● Task requirements
A word-for-word copy of the listing is what's needed; leave out every image.
◆ ◆ ◆
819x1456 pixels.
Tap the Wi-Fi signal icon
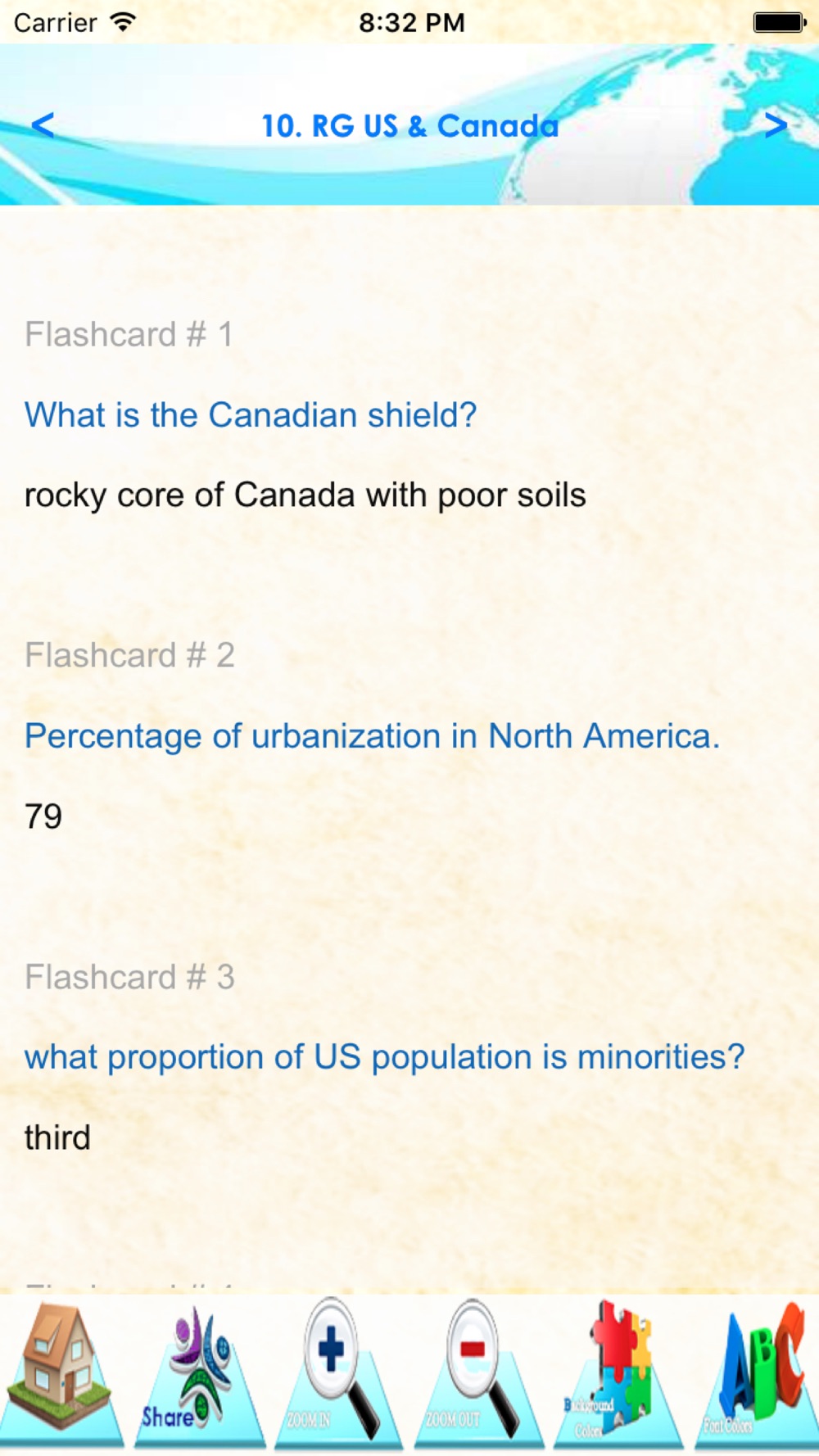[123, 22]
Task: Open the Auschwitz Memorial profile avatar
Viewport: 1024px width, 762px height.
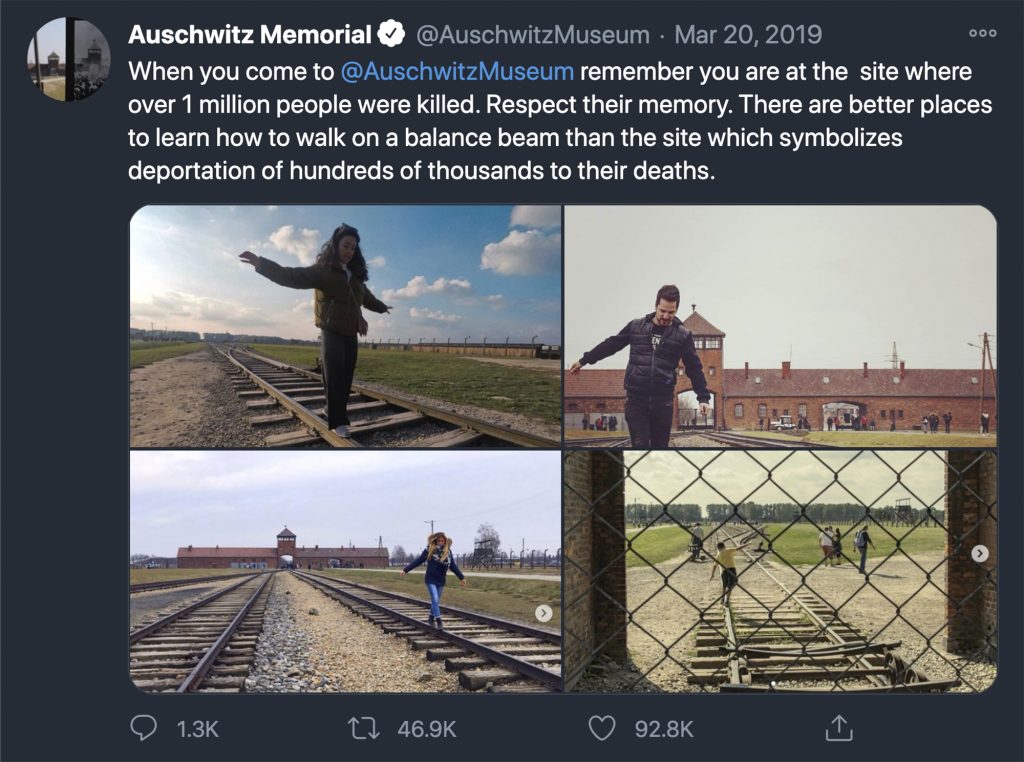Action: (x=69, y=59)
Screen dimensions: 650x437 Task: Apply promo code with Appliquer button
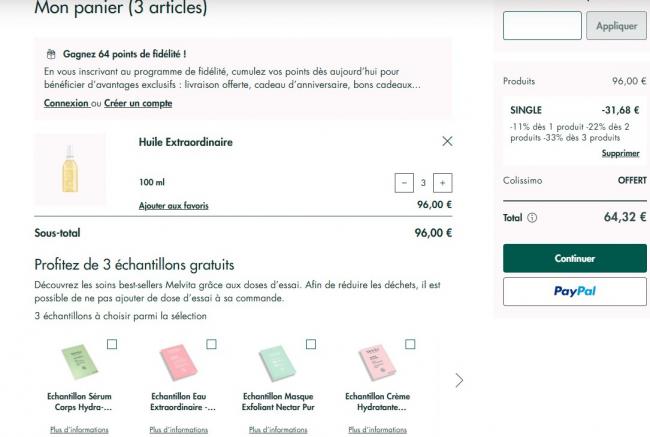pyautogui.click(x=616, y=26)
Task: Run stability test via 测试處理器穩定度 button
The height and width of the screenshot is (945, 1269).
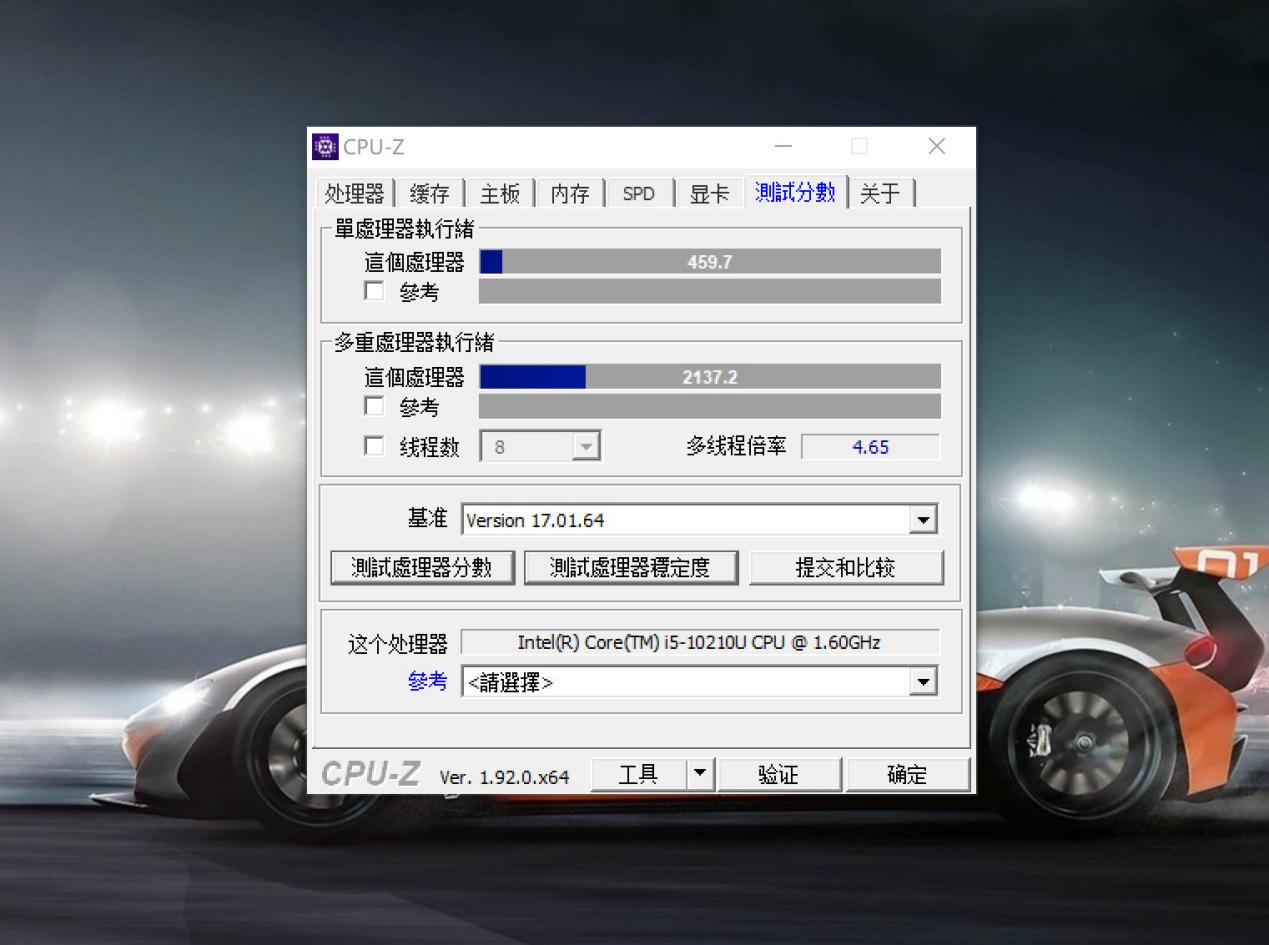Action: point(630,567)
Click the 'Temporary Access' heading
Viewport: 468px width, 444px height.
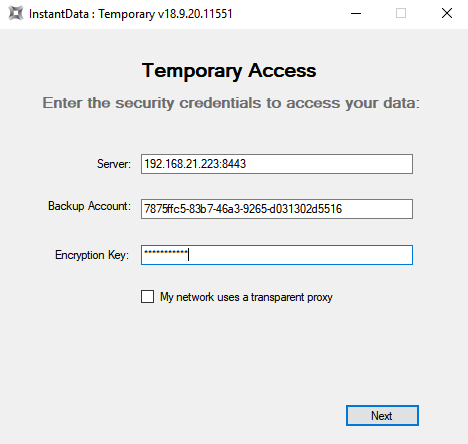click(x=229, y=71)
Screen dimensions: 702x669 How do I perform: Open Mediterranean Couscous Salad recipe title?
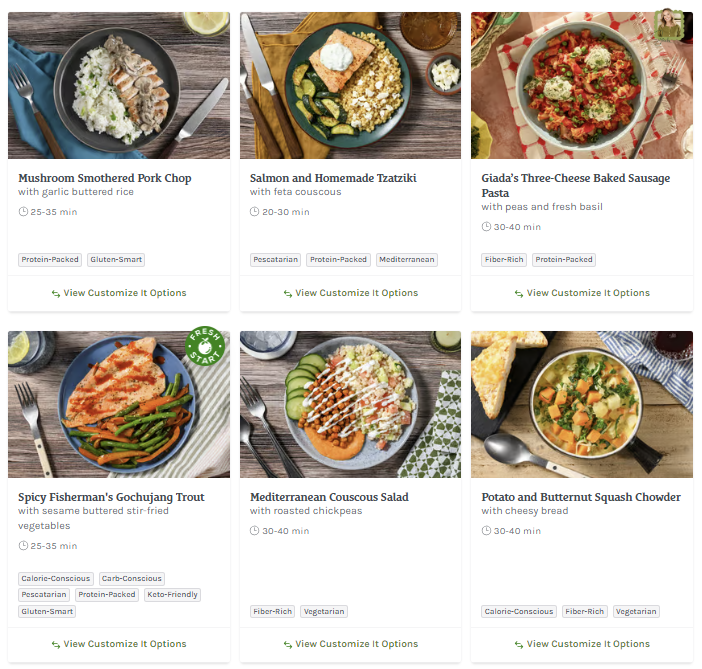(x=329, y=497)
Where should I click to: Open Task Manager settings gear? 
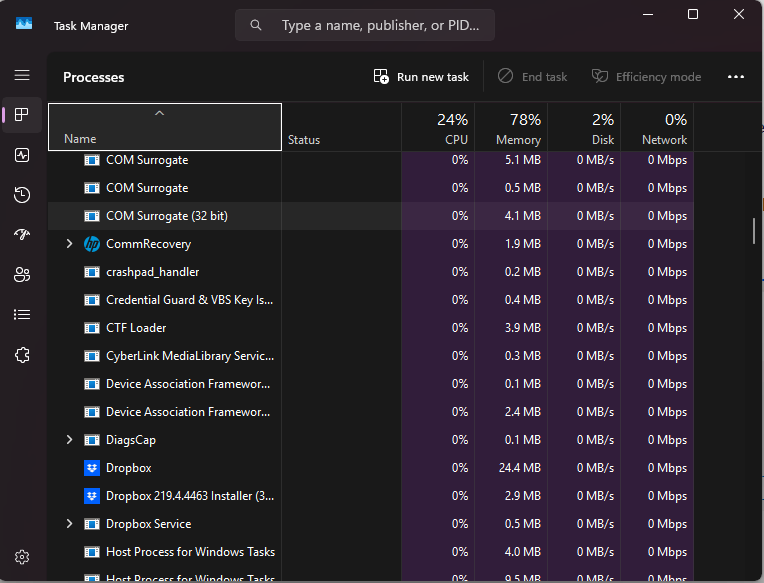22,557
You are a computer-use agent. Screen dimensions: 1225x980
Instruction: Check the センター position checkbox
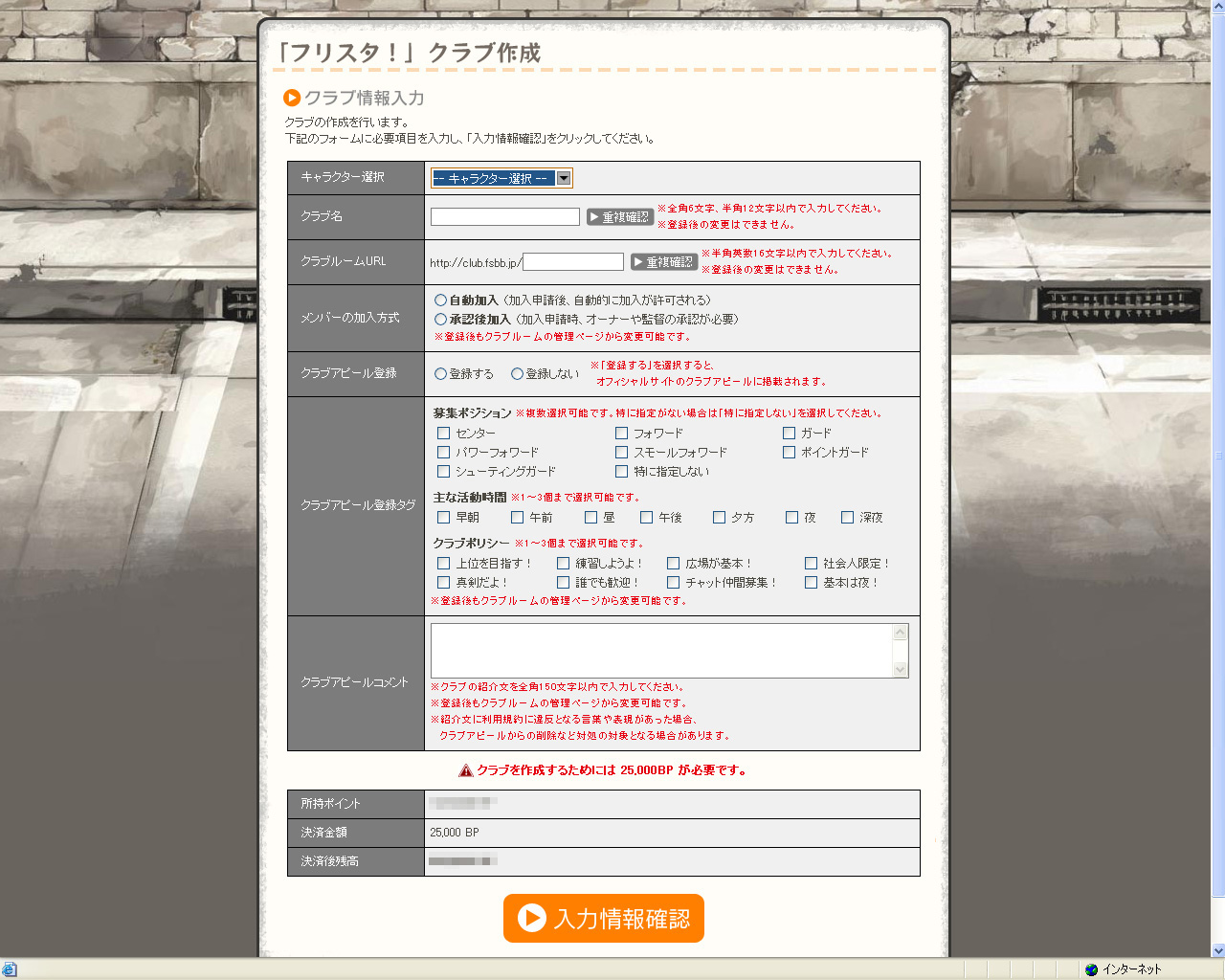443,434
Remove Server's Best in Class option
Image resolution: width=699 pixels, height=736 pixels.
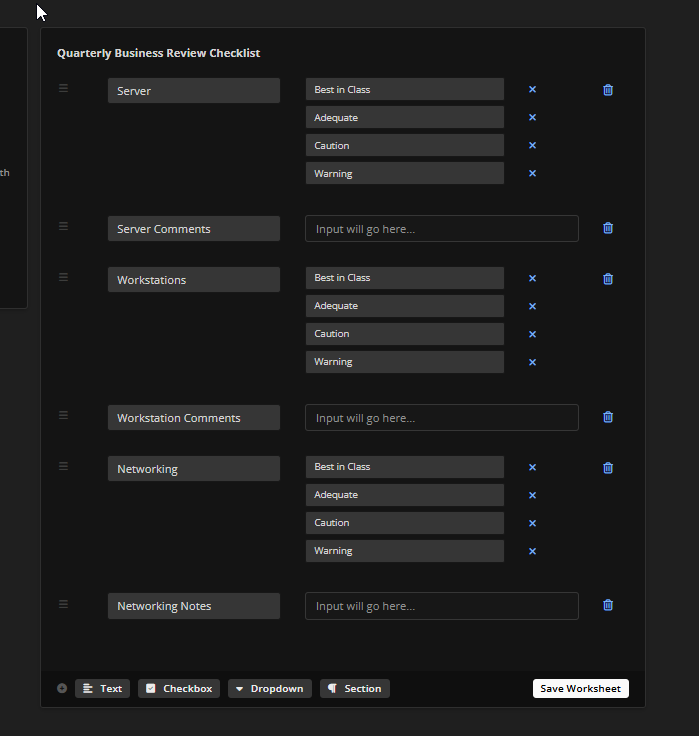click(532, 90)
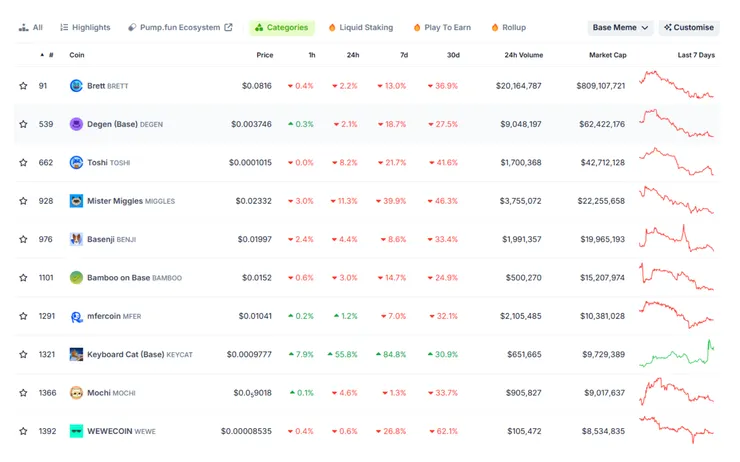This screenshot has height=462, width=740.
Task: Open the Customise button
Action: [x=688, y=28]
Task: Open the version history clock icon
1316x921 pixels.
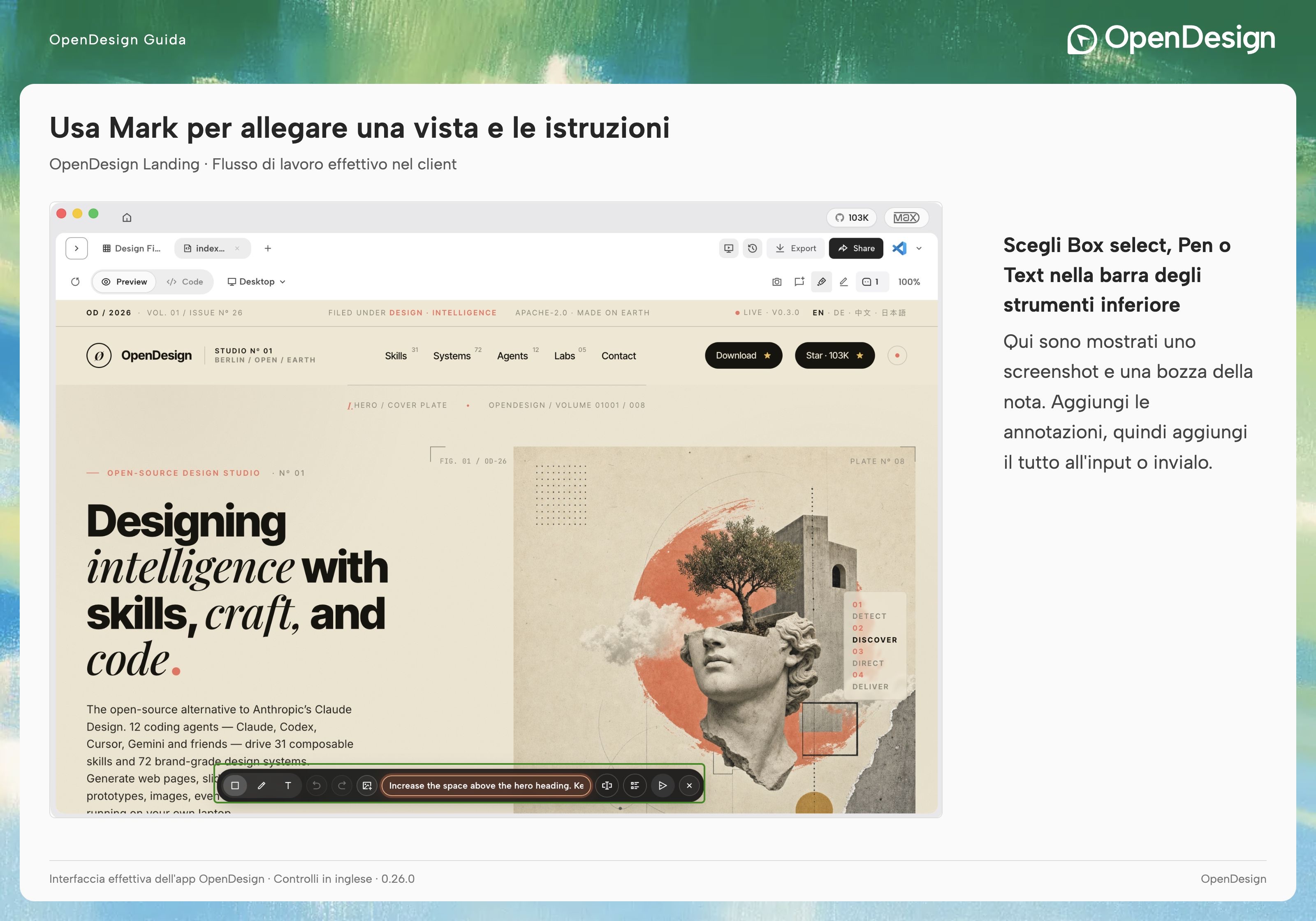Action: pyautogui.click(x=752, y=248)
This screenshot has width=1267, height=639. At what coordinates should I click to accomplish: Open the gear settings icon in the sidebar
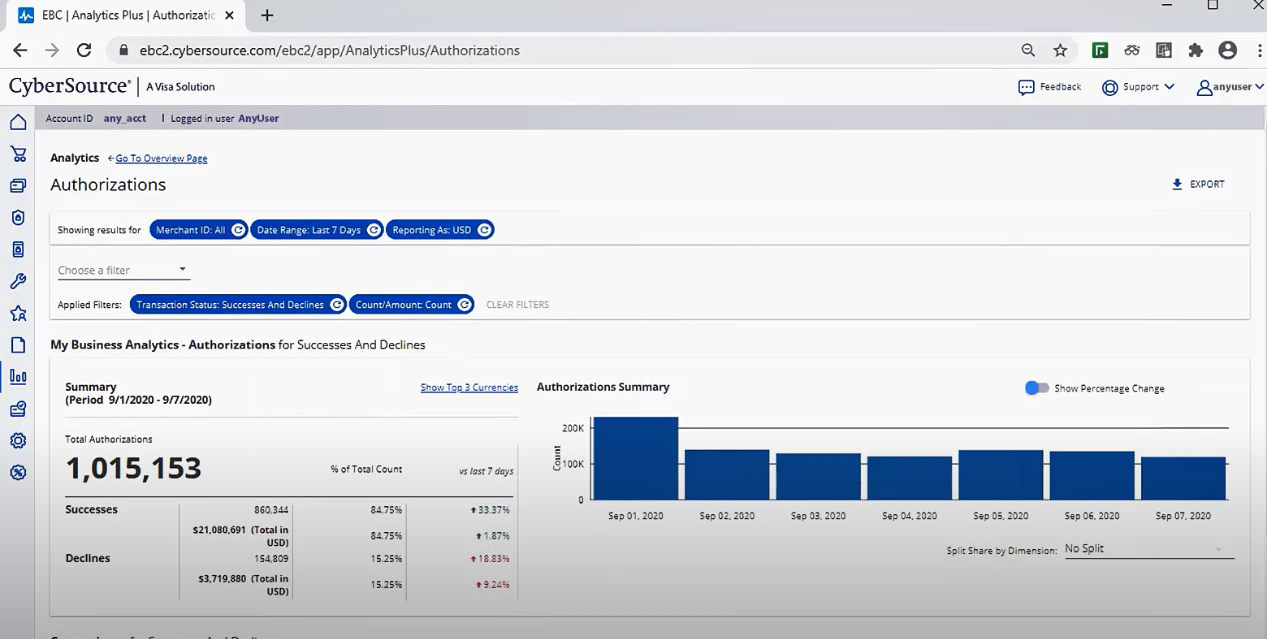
◆ ◆ ◆
● Written answer
819x1456 pixels.
Tap the Wi-Fi signal icon
[123, 22]
Task: Open the Auschwitz Memorial profile avatar
Viewport: 1024px width, 762px height.
Action: (x=69, y=59)
Screen dimensions: 650x437 Task: Apply promo code with Appliquer button
pyautogui.click(x=616, y=26)
Task: Run stability test via 测试處理器穩定度 button
The height and width of the screenshot is (945, 1269).
Action: point(630,567)
Click the 'Temporary Access' heading
Viewport: 468px width, 444px height.
click(x=229, y=71)
Screen dimensions: 702x669 How do I perform: Open Mediterranean Couscous Salad recipe title?
(x=329, y=497)
Where should I click to: Open Task Manager settings gear? 
22,557
You are a computer-use agent. Screen dimensions: 1225x980
Instruction: Check the センター position checkbox
443,434
Remove Server's Best in Class option
Image resolution: width=699 pixels, height=736 pixels.
click(532, 90)
This screenshot has height=462, width=740.
Task: Open the Customise button
Action: [x=688, y=28]
Task: Open the version history clock icon
1316x921 pixels.
Action: pyautogui.click(x=752, y=248)
This screenshot has width=1267, height=639. At what coordinates should I click to accomplish: Open the gear settings icon in the sidebar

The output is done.